ASSIGNED TASK - Without the pictures, reproduce the entries below exactly.
--- START ---
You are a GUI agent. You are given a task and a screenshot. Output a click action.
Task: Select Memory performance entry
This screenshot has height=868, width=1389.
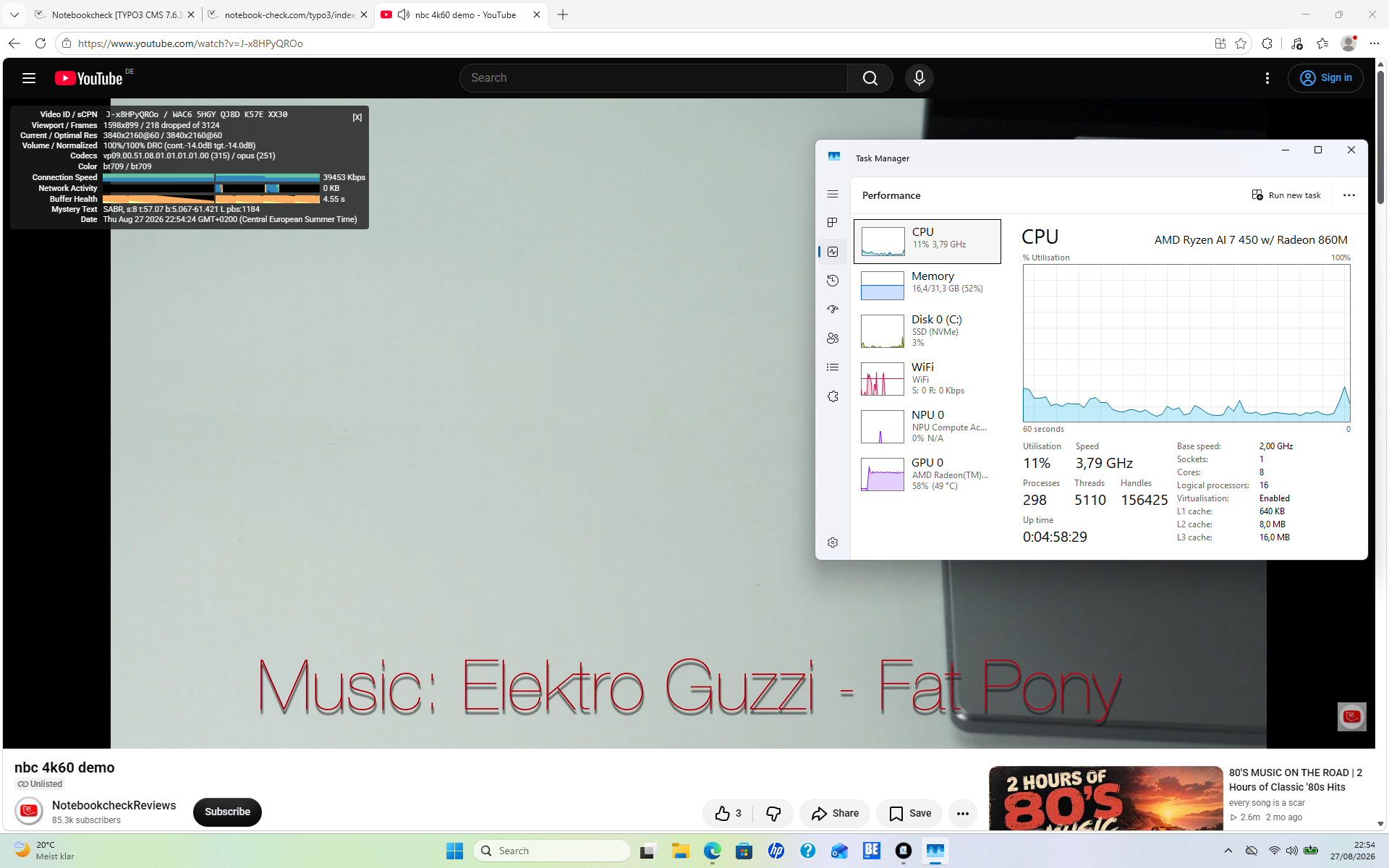point(927,285)
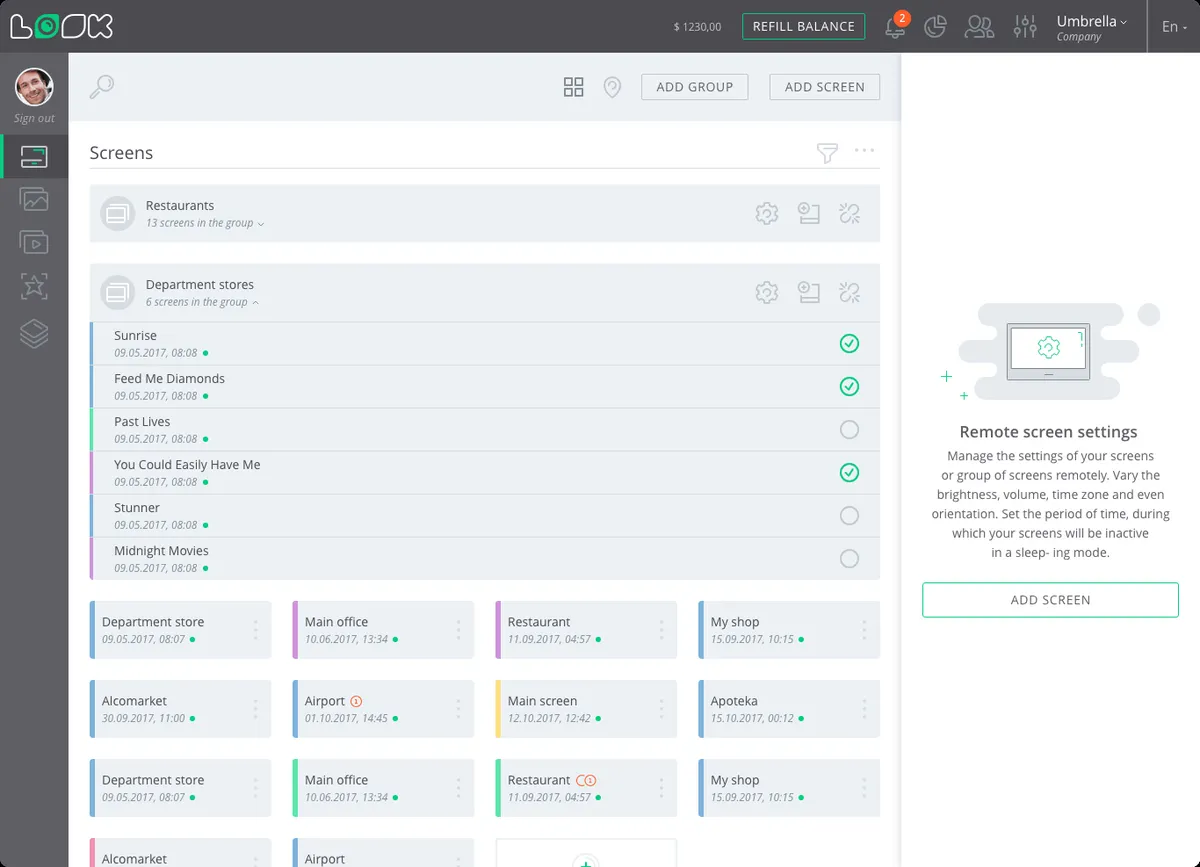Click the users icon in header
This screenshot has height=867, width=1200.
pos(979,27)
--- END ---
RESULT -
You are a GUI agent. You are given a task and a screenshot. Output a click action.
Task: Select Memory performance entry
This screenshot has height=868, width=1389.
point(927,285)
Click the users icon in header
This screenshot has height=867, width=1200.
pos(979,27)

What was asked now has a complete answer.